== LAVORO DA SVOLGERE ==
Rispondi in breve a queste domande sul brano che parla di province e Cnel:
1. Quante erano le province nel 1861?
2. Quale legge del 2014 ha cancellato l'elezione diretta delle province?
3. Quanto è costato il Cnel dalla sua fondazione?

== BRANO ==
((

Le province, per esempio. Erano 59 nel 1861, all’indomani dell’unità d’Italia; adesso sono 107, però più morte che vive. Qualche giorno fa il ministro Salvini ne ha promesso il rilancio, innervandole di nuove competenze e ripristinando l’elezione diretta dei loro presidenti. Si torna insomma al punto di partenza, come nel gioco dell’oca. Fu infatti il governo Monti, nel 2012, a ridurne numero e funzioni, anche se la Consulta poi annullò la decisione. E fu la legge Delrio, nel 2014, a cancellare l’elettività delle province, il posto fisso dei loro dipendenti, gran parte delle attribuzioni provinciali. Due anni più tardi la riforma Renzi intendeva addirittura espellerle dalla Costituzione, ma s’infranse contro il referendum. C’era insomma un malanimo diffuso contro quest’ente intermedio che non ha più molto senso dopo l’istituzione delle città metropolitane, e che all’epoca era al centro d’inchieste giornalistiche per i suoi tanti sprechi. Come la partecipazione della provincia di Palermo al salone della moda di Parigi, o le sovvenzioni della provincia di Genova per il Parco del basilico. Acqua passata, è in vista una controriforma. L’eterno ritorno dell’uguale, avrebbe detto Nietsche.
E poi c’è il Cnel, un altro zombie delle nostre istituzioni. Non campa e non crepa, benché abbia conquistato un record di progetti di legge per la sua soppressione. Dalla Bicamerale di D’Alema al programma del governo gialloverde guidato da Conte, tutti d’accordo: il Consiglio nazionale dell’economia e del lavoro è un ente inutile, non consiglia e non lavora, pur essendo costato un miliardo di euro dalla sua fondazione. Tanto che nel 2016 la sua sede (sontuosa) di Villa Lubin era stata prenotata dal Csm, il più lesto a impadronirsi delle spoglie. Dopo di che, colpo di scena: il 12 agosto, durante il tavolo con le opposizioni sul salario minimo, la presidente Meloni affida al Cnel la stesura d’una proposta complessiva, la soluzione del problema più spinoso all’ordine del giorno. Un miracolo, come la risurrezione di Lazzaro narrata nel Vangelo.

))

== DATI ==
((

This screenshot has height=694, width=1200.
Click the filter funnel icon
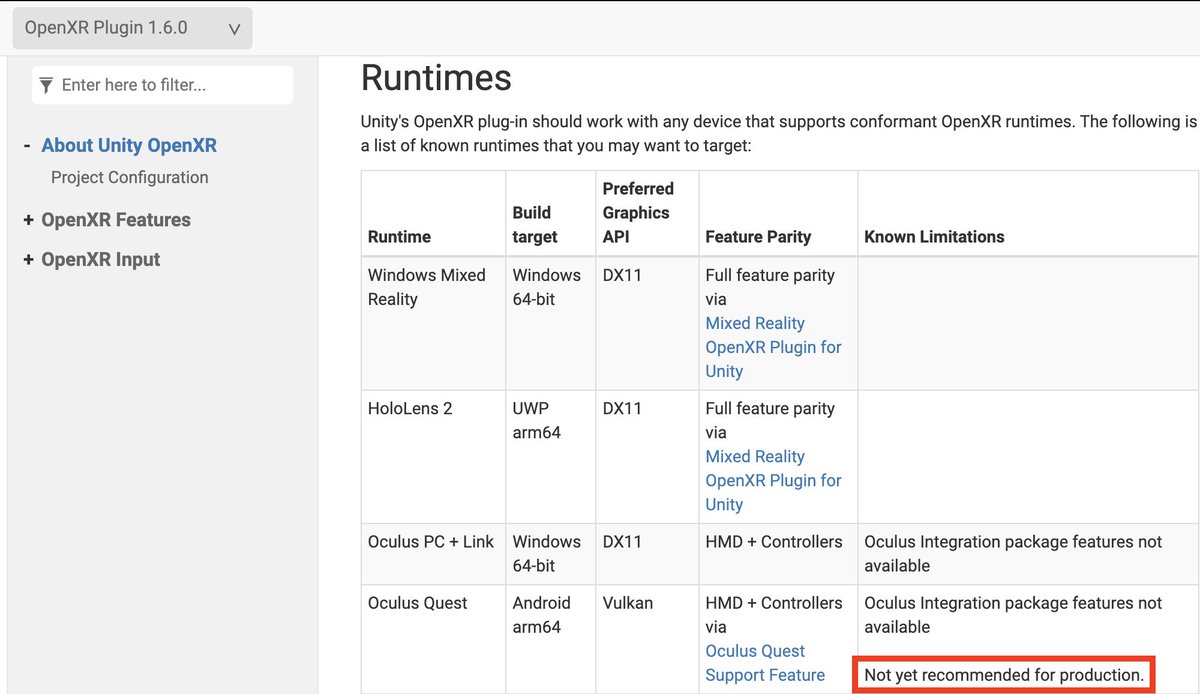pos(46,85)
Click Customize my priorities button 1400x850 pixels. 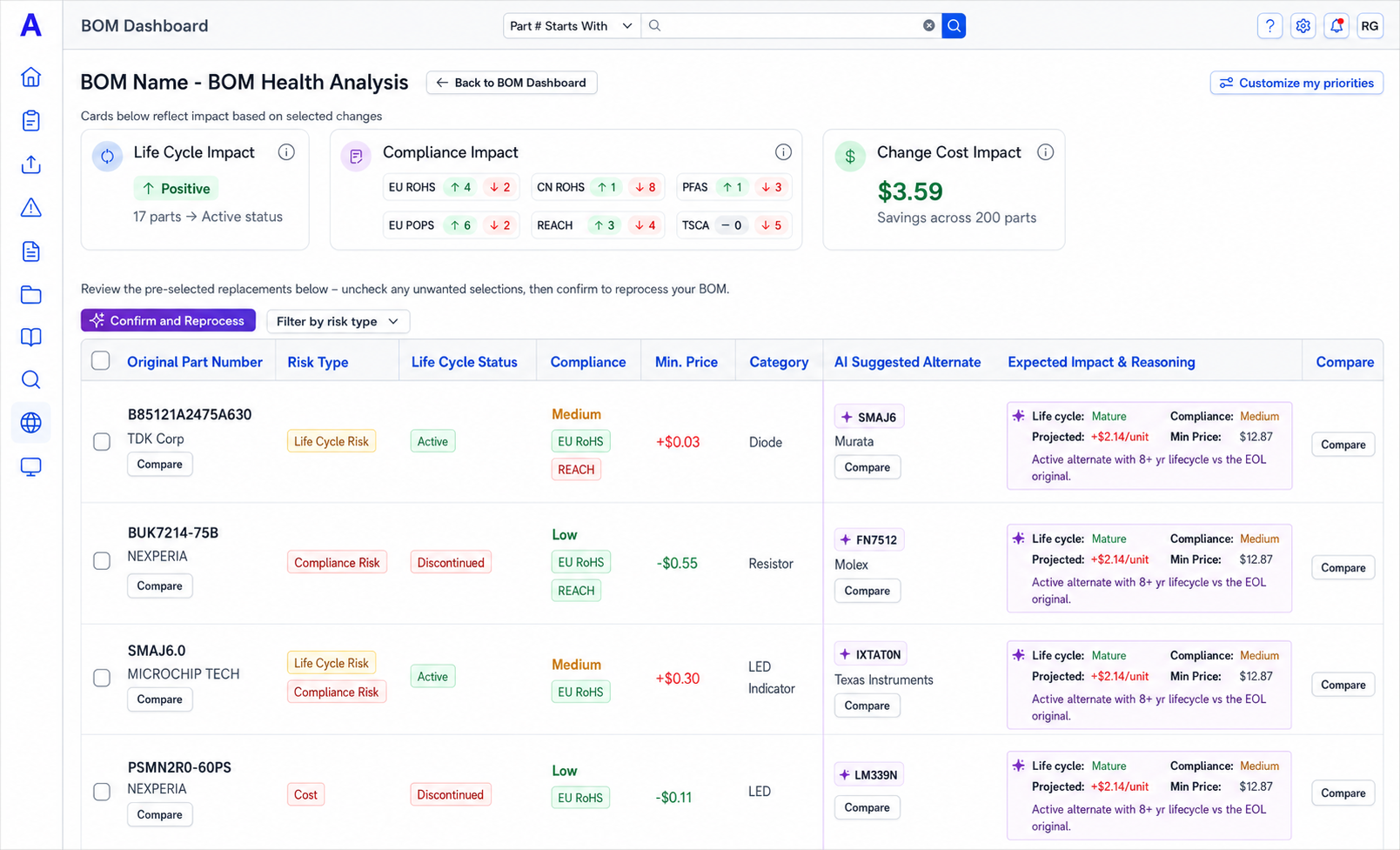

))

== SOLUZIONE ==
1. 59.
2. La legge Delrio.
3. Un miliardo di euro.